** WHAT IS NEEDED **
The answer should be a number alone: the count of lines in the listing below that include "agent".

** DATASET ENTRIES **

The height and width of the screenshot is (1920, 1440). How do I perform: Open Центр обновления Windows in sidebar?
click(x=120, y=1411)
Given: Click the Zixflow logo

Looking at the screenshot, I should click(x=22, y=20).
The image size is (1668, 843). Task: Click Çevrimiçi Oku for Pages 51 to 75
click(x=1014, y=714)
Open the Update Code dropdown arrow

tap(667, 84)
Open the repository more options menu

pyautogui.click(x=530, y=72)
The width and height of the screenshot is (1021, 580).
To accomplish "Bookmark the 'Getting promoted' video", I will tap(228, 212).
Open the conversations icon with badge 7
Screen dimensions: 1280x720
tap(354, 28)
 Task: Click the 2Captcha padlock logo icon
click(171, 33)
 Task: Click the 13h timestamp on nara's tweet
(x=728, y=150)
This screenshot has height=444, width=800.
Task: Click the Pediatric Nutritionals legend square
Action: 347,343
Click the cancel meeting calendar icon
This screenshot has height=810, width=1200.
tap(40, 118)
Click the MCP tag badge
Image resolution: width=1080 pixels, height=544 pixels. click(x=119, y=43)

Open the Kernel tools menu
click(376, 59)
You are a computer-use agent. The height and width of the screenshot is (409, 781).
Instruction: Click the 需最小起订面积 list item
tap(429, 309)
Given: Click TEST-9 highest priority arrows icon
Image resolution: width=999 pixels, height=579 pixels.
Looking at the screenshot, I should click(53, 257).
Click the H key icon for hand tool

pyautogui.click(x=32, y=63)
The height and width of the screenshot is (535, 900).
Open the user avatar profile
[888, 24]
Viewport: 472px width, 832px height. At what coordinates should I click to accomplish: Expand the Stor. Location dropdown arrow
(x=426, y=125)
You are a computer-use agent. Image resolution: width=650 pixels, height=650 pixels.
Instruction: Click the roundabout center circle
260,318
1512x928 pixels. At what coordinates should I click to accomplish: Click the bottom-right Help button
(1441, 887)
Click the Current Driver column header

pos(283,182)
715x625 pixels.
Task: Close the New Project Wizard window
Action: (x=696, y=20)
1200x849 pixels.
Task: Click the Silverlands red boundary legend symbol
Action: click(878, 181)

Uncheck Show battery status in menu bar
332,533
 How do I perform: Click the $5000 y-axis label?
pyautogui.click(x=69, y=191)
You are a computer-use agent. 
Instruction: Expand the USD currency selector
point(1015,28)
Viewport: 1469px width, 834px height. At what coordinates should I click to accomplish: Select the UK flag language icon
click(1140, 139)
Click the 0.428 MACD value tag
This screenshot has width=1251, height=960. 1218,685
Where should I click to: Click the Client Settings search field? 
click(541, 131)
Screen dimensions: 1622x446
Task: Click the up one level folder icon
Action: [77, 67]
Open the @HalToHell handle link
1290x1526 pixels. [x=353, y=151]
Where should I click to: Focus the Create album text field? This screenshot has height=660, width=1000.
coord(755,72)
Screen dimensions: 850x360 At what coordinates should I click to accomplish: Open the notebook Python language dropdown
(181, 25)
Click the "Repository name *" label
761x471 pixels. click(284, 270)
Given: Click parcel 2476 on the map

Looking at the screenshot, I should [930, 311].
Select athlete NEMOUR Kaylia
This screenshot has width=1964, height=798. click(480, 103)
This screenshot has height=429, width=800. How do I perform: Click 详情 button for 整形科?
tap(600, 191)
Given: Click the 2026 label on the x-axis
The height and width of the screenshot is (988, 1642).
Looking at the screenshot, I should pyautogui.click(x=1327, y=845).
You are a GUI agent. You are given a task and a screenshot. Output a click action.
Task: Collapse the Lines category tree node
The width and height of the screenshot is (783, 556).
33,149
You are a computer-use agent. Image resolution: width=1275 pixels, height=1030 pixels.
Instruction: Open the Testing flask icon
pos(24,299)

** TASK ANSWER **
5